Co-organised by: Agathoklis Giaralis, A. Taflanidis


Vibration suppression in dynamically excited engineering structures and structural components is typically achieved by employing dampers, vibration isolators, electromagnetic motors, inerters, dynamic vibration absorbers, and engineered (meta) materials and structures operating in passive, semi-active, active, or hybrid regimes. In recent years, several novel vibration suppression devices and configurations emerged including inerter-based vibration absorbers, hybrid base-isolation systems, dynamic energy harvesters, nonlinear/hysteretic dampers, negative stiffness mechanisms and meta-foundations/materials in diverse large-scale civil engineering structures and applications such as the seismic protection of buildings, bridges and heritage structures, the mitigation of wind-induced oscillations in slender buildings, bridges, cabled structures and wind turbines, and the suppression of human and traffic-induced vibrations in structures and infrastructure. 

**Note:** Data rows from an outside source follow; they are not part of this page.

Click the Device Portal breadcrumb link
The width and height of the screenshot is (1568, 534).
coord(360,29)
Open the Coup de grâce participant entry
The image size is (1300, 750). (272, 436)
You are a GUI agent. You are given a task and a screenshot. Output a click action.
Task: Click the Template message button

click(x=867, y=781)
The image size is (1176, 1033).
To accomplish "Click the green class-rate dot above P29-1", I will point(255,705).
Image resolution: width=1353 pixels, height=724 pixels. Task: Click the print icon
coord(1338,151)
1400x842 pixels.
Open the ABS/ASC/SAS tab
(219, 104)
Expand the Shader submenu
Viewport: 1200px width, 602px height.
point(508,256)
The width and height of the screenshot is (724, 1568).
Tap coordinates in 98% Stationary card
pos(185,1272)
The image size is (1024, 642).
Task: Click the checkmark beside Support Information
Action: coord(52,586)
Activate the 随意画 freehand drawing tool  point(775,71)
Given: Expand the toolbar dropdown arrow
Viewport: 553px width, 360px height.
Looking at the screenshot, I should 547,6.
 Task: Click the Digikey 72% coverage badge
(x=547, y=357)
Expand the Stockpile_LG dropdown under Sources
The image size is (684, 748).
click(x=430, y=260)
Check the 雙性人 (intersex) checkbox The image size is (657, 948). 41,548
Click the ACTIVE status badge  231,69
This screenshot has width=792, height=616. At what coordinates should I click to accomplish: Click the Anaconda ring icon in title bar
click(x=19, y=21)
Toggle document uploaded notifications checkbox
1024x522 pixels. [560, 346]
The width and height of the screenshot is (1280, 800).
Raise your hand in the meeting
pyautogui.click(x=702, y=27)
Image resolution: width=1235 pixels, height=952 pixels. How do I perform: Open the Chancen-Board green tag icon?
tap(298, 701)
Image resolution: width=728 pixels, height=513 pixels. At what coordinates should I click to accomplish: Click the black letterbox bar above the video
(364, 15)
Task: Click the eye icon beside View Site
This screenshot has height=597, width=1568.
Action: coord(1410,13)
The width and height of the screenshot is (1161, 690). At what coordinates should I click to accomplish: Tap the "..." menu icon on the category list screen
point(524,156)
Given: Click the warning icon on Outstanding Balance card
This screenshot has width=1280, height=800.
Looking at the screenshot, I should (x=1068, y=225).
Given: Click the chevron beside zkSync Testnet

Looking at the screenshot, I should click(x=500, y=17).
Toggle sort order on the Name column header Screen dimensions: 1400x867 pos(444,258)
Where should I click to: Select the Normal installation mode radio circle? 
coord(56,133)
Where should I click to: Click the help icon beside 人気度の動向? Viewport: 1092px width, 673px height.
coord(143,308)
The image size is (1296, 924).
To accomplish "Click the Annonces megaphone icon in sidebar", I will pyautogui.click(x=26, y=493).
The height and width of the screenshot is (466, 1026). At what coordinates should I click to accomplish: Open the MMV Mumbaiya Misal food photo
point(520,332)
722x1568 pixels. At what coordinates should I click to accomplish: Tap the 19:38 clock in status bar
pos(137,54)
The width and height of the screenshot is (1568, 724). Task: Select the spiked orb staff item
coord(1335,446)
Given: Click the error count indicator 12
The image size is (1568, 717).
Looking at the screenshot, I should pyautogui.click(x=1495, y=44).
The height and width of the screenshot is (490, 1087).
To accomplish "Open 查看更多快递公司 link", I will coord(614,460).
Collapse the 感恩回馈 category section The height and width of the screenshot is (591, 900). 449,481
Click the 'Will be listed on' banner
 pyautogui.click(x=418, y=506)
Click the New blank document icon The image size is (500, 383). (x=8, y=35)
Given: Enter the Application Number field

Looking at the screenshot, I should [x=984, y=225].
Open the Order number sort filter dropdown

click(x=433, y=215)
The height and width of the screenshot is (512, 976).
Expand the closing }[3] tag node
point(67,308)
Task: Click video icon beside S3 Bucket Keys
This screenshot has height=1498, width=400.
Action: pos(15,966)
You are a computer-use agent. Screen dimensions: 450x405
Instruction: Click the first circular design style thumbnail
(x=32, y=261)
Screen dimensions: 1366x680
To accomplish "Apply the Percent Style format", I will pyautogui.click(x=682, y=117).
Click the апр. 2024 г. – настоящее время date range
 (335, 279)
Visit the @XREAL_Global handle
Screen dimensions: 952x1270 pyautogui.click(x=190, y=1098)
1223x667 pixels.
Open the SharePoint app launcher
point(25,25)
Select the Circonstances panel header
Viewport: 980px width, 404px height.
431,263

The proliferation of the structural control field supported by the concept of smart/adaptive structures to adverse operational and environmental dynamic loading creates the premise for this Mini-symposium (MS) which aims to bring together researchers from the fields of structural dynamics, vibration control, energy harvesting, and mechatronics fostering synergies across engineering disciplines. Papers on theoretical and computational structural dynamics and control discussing optimal design and/or assessment of motion control device configurations are welcome. Contributions discussing modelling of new devices at a conceptual design stage, experimental testing, as well as field deployments are also invited. Lastly, submissions highlighting practical needs and unexplored areas in the field as well as bridging the gap between traditional structural control devices/approaches and forward-looking adaptive devices/configurations for smart structures are prioritized.